* _What is needed_:
Repeat the data below word for word, from its first line through the line containing "Select the CentOS", and leave out everything after that.

::::

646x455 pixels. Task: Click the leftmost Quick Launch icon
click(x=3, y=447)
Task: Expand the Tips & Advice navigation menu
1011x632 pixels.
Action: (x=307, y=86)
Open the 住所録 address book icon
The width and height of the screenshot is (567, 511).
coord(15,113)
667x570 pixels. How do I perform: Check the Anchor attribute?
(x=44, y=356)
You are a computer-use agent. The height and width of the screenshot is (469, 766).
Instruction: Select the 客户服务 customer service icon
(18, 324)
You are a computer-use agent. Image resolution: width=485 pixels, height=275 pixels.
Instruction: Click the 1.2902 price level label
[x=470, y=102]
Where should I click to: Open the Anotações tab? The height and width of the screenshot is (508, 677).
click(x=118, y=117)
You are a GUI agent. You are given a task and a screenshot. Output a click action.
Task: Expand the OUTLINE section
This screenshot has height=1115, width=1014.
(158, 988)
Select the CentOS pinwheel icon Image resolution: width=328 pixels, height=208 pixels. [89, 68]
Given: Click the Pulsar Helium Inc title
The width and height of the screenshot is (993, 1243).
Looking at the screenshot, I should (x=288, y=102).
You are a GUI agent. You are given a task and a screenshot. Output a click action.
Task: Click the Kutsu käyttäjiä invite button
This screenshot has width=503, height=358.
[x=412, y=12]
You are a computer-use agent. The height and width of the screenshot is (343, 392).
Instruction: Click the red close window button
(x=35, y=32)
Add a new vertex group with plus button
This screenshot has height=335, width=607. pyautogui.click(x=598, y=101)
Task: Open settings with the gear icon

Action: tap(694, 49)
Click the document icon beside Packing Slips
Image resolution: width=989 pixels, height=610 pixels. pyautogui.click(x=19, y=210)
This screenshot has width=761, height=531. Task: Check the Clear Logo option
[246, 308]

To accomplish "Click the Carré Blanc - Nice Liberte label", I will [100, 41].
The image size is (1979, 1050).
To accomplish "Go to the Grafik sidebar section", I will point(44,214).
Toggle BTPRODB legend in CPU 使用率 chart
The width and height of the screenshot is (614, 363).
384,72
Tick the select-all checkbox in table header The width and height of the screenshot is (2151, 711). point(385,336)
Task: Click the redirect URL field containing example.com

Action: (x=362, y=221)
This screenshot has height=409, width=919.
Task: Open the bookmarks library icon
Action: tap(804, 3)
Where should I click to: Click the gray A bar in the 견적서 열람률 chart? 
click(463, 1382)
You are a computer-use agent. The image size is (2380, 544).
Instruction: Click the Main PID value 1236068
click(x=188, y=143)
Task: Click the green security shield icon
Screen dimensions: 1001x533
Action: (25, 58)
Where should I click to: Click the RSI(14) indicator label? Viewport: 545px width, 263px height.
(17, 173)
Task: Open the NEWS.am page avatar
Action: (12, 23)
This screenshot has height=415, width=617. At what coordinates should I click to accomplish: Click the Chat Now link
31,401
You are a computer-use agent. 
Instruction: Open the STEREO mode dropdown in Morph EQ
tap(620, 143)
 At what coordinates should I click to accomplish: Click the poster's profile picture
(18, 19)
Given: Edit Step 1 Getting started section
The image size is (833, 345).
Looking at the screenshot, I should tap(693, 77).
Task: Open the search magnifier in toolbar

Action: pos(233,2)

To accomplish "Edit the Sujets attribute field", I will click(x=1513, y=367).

::::

* _Answer to the task_:
646x455 pixels. Task: Click the leftmost Quick Launch icon
click(x=3, y=447)
Task: Expand the Tips & Advice navigation menu
1011x632 pixels.
Action: (x=307, y=86)
Open the 住所録 address book icon
The width and height of the screenshot is (567, 511).
coord(15,113)
667x570 pixels. How do I perform: Check the Anchor attribute?
(x=44, y=356)
You are a computer-use agent. The height and width of the screenshot is (469, 766).
Instruction: Select the 客户服务 customer service icon
(18, 324)
You are a computer-use agent. Image resolution: width=485 pixels, height=275 pixels.
Instruction: Click the 1.2902 price level label
[x=470, y=102]
Where should I click to: Open the Anotações tab? The height and width of the screenshot is (508, 677).
click(x=118, y=117)
You are a GUI agent. You are given a task and a screenshot. Output a click action.
Task: Expand the OUTLINE section
This screenshot has height=1115, width=1014.
(158, 988)
Select the CentOS pinwheel icon Image resolution: width=328 pixels, height=208 pixels. [89, 68]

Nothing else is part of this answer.